Édito – Semaine 30

Dans une interview récente donnée dans le cadre de la promotion de leur film The Gray Man, blockbuster à 200 millions de dollars réalisé pour Netflix, les frères Russo ont déclaré assez brutalement que  »la sacralisation de la salle de cinéma c’est des conneries. » Voilà bien une phrase qui résume la tournure opportuniste de la carrière des deux frangins, eux qui il y a quelques années étaient loin de déclarer la même chose lorsque leurs films Marvel, notamment Avengers : Infinity War et Avengers : Endgame dépassaient des records au box-office en sortant uniquement… au cinéma ! Passés maintenant de l’autre côté du spectre, il est normal que les Russo défendent la SVOD mais on ne peut qu’être consternés par la façon dont ils le font, jugeant la salle de cinéma élitiste alors que ce même public soi-disant élitiste a été celui qui a porté leurs films réalisés pour Marvel en triomphe.

Il est vrai que le Covid a créé (entre autres) une crise dans le secteur du cinéma, on l’a bien vu, à la fois en Amérique et en Europe où les salles de cinéma ont subi une sacrée baisse d’affluence (mais la France s’accroche, restant le pays d’Europe ayant le moins chuté dans ses taux de fréquentation). Dans ce contexte où les cartes sont perpétuellement rebattues (le cinéma est en crise mais Netflix aussi, la plate-forme au N rouge ayant perdu un million d’abonnés depuis le début de l’année), on ne s’étonnera pas de voir les frères Russo jouer un jeu qu’ils connaissent bien, à savoir surfer sur un effet du moment pour mettre en valeur leur travail. Producteurs au nez fin capables de déceler ce qui pourra plaire au public de façon immédiate (Tyler Rake, Everything Everywhere All At Once), ils sont cependant de bien faibles cinéastes, se montrant perpétuellement incapables de transcender les enjeux de leurs récits par la mise en scène. C’est ainsi que leurs films Marvel tout comme leur tentative ridicule de faire un film plus sérieux avec Cherry ou encore leur dernier en date The Gray Man sont tous des films fonctionnant au moment où on les voit mais qu’on aura déjà oublié au bout de quelques jours, les frangins aimant, pour pallier leur manque de savoir-faire, multiplier les plans sans queue ni tête pour titiller la rétine du spectateur. On pense notamment aux plans au drone de The Gray Man, utilisés sans raison simplement pour faire cool là où quelques mois plus tôt, Michael Bay en faisait une partie intégrante de sa mise en scène dans Ambulance.

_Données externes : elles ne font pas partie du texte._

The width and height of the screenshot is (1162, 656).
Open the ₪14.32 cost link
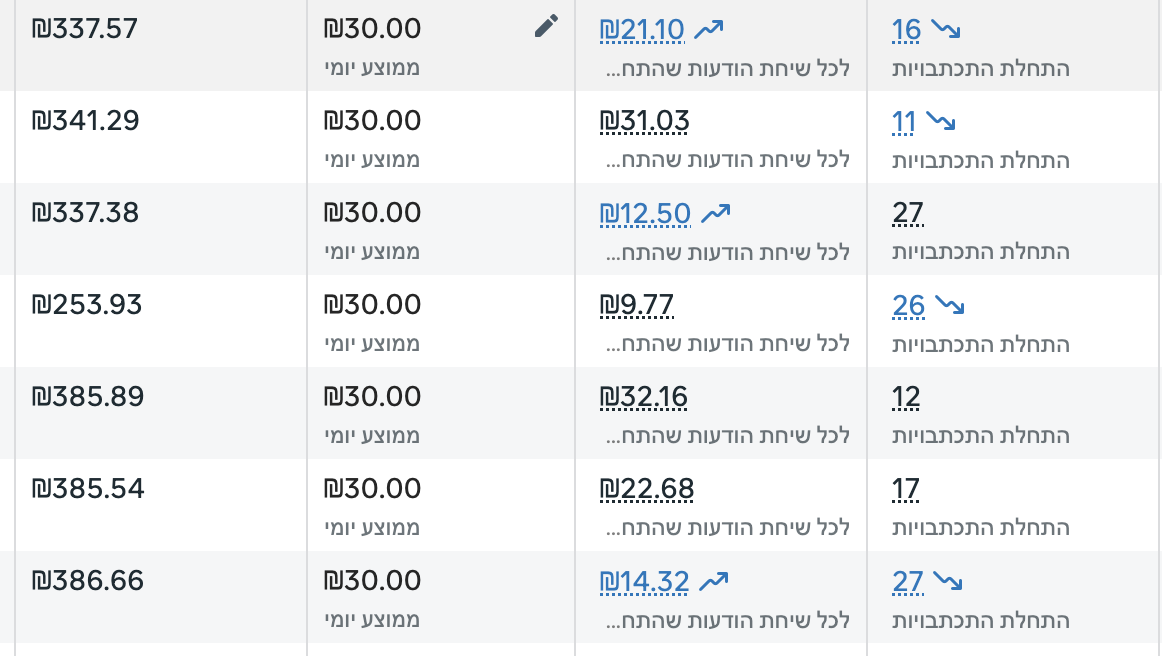click(x=644, y=582)
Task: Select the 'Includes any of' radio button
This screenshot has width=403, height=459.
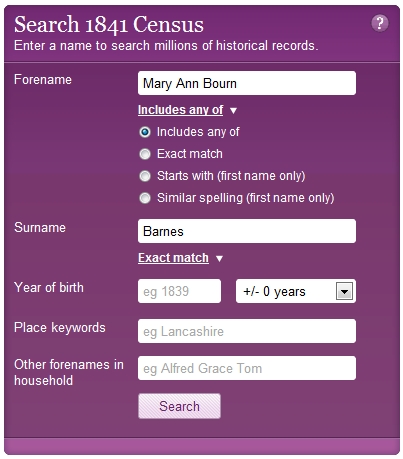Action: (145, 132)
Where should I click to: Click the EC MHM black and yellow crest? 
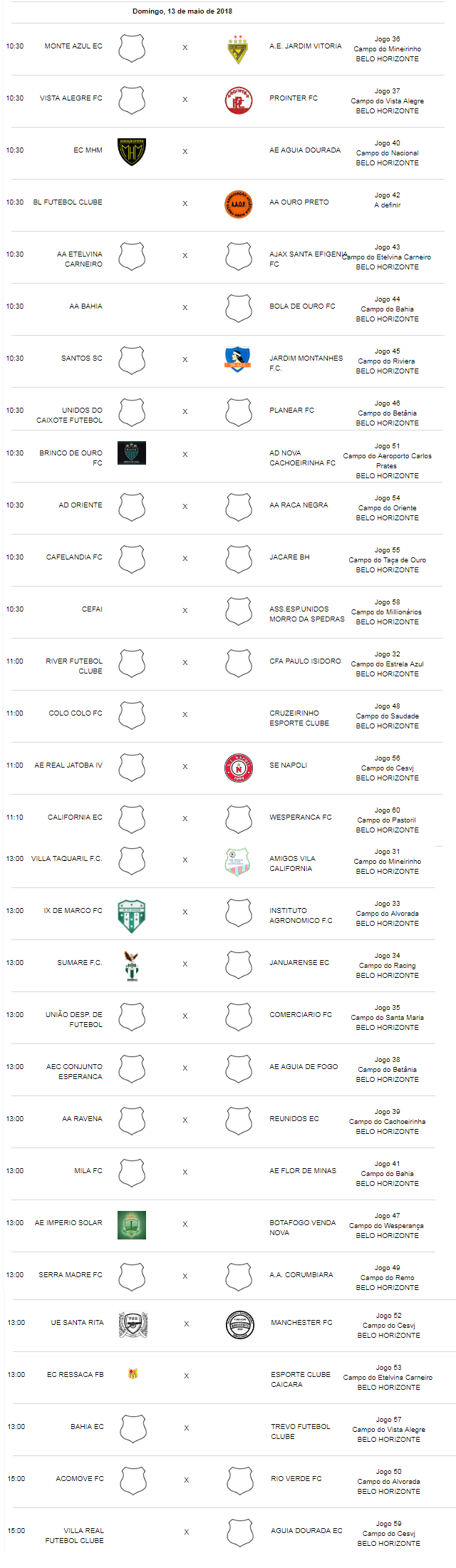tap(132, 152)
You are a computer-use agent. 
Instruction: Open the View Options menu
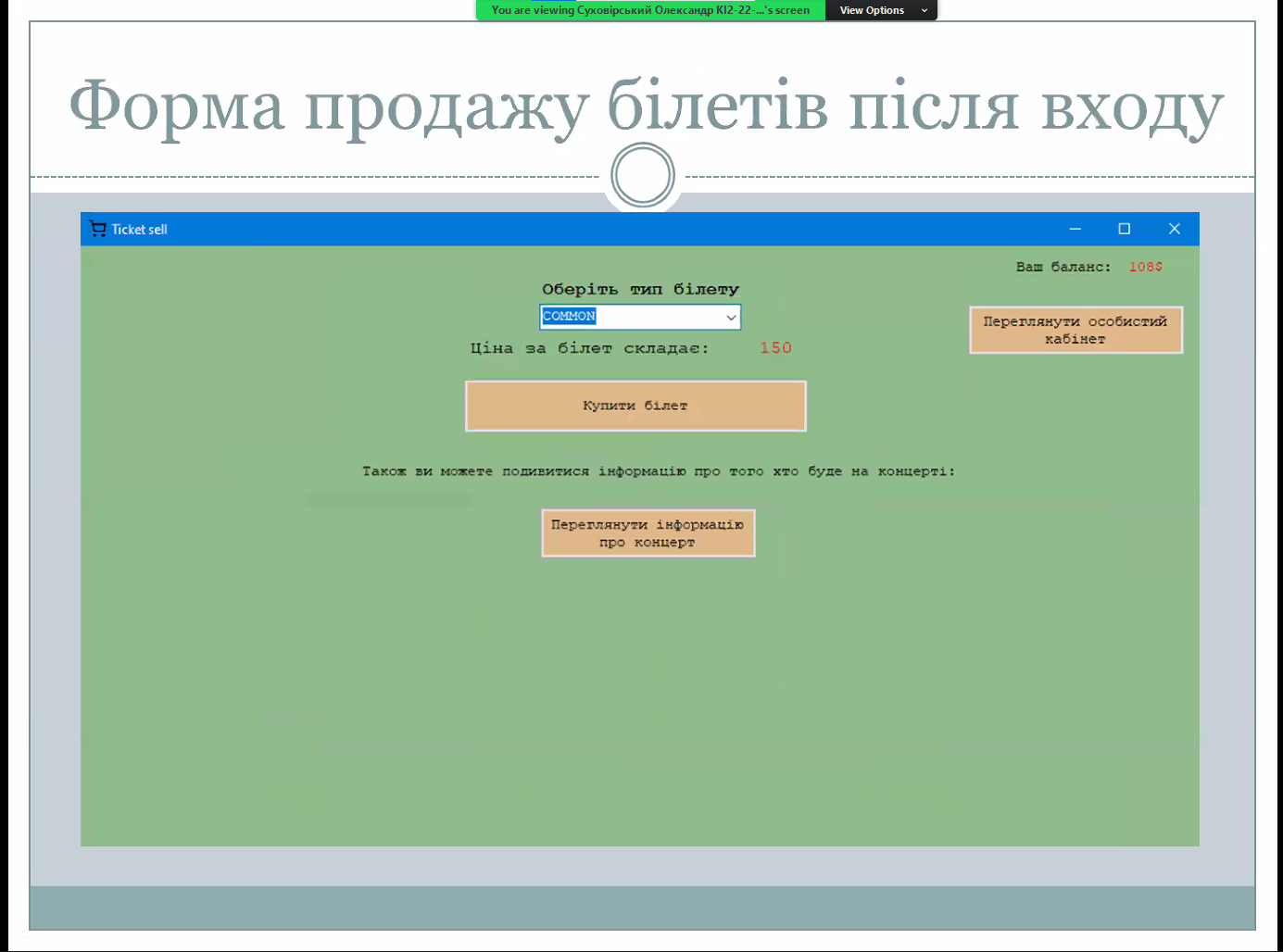tap(872, 10)
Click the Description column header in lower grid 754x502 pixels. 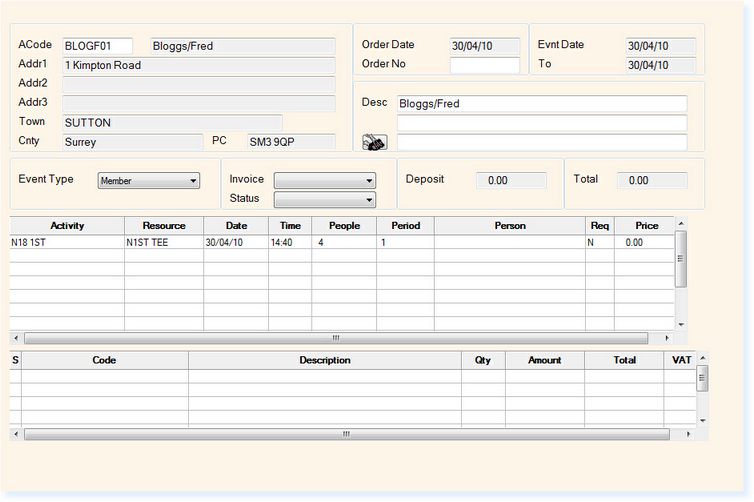324,360
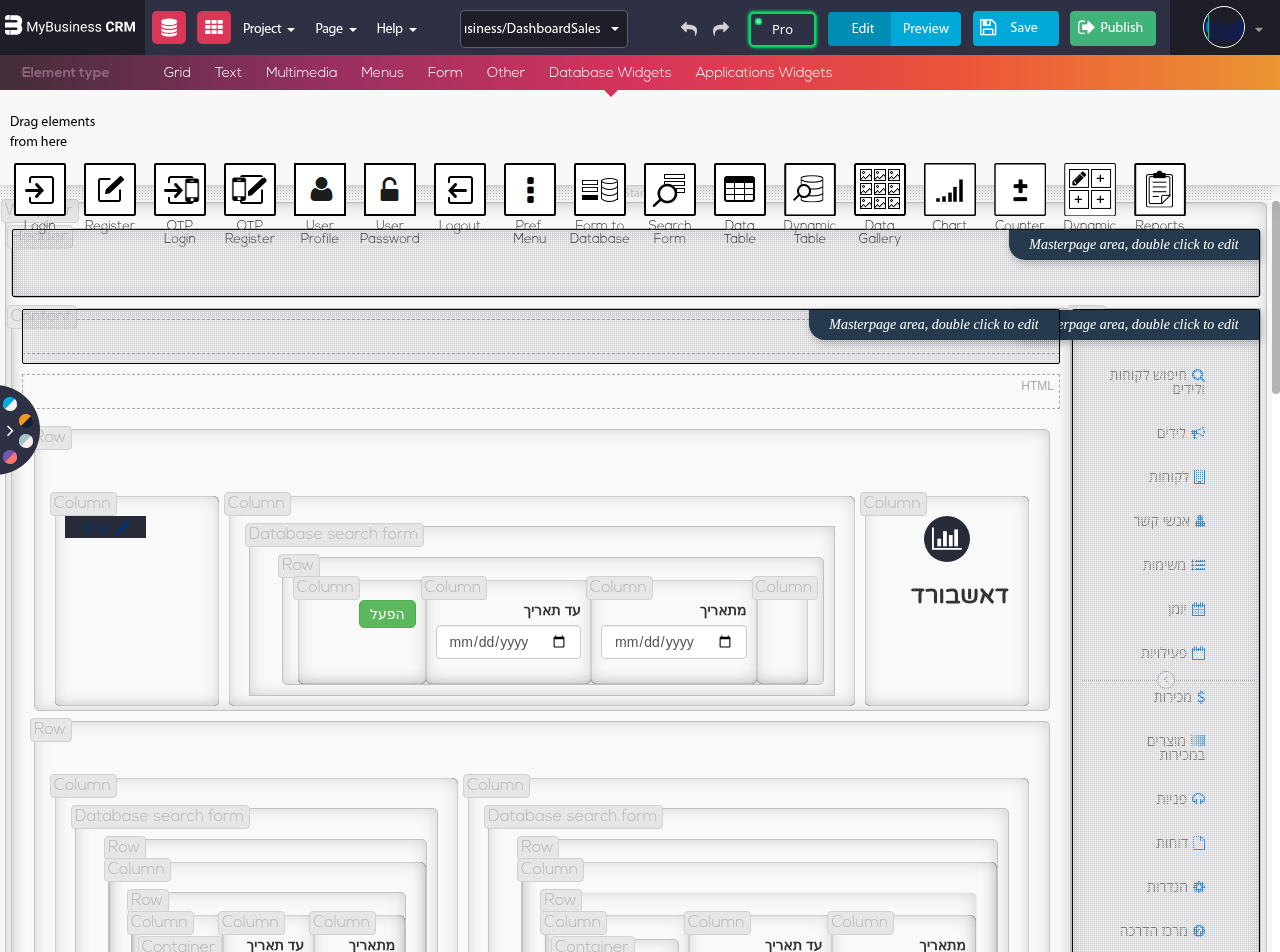The image size is (1280, 952).
Task: Click the Save button
Action: coord(1015,29)
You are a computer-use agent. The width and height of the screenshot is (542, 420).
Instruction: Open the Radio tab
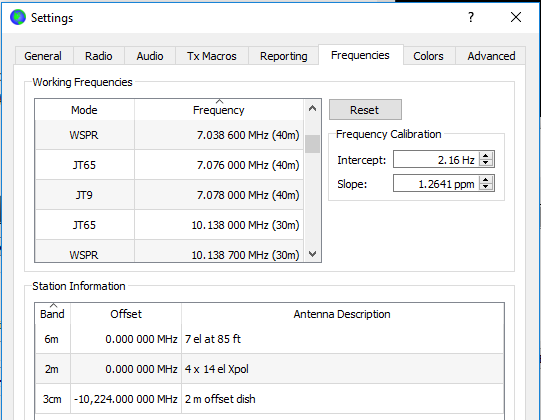point(99,56)
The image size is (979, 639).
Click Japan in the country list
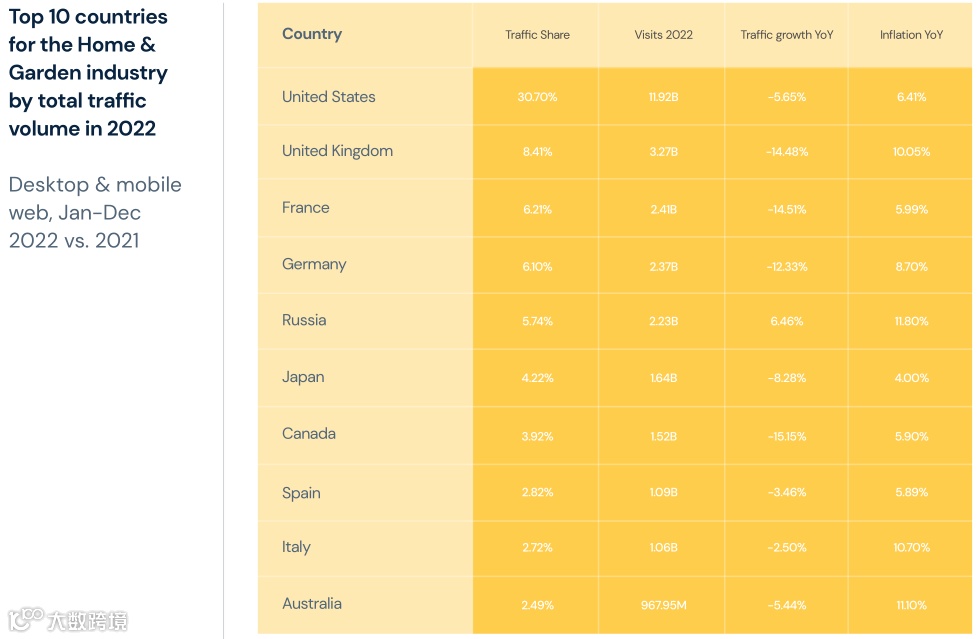(303, 377)
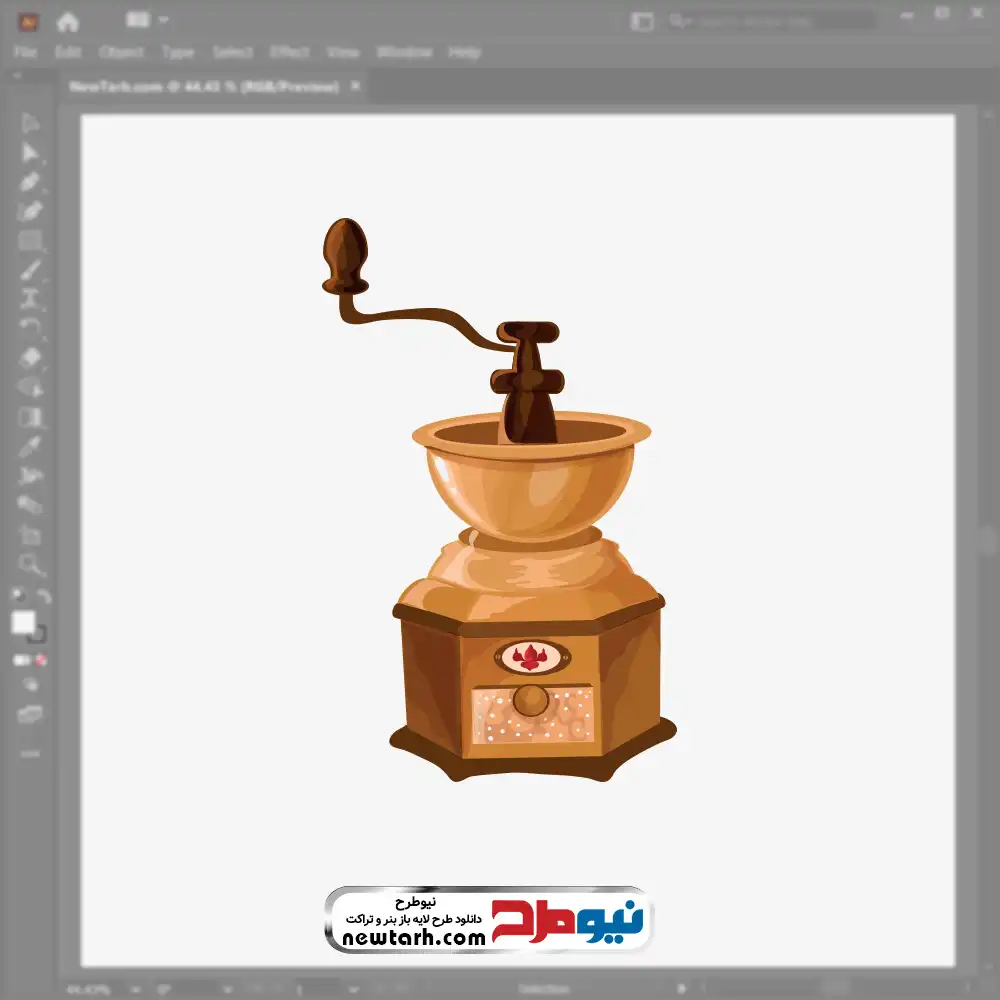The image size is (1000, 1000).
Task: Select the Eyedropper tool
Action: point(30,446)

On ne peut donc que doucement rire face aux propos des frères Russo qui dénoncent la sacralisation de la salle de cinéma, eux qui se montrent de toute façon incapables de faire du cinéma et qui n’ont visiblement jamais compris sa grammaire. Dans cette optique, bien évidemment que leurs films sont faits pour Netflix, ils ne font que procurer un plaisir immédiat sans conséquence. Qu’ils laissent donc la salle à ceux qui sont dignes de faire des films vus sur grand écran (car, sans revenir sur l’éternel débat de ces derniers temps sur les salles de cinéma versus les plate-formes SVOD, oui clairement certains films méritent plus la salle que d’autres) et arrêtent de dire des conneries pour faire des bons films, ça nous changera un peu.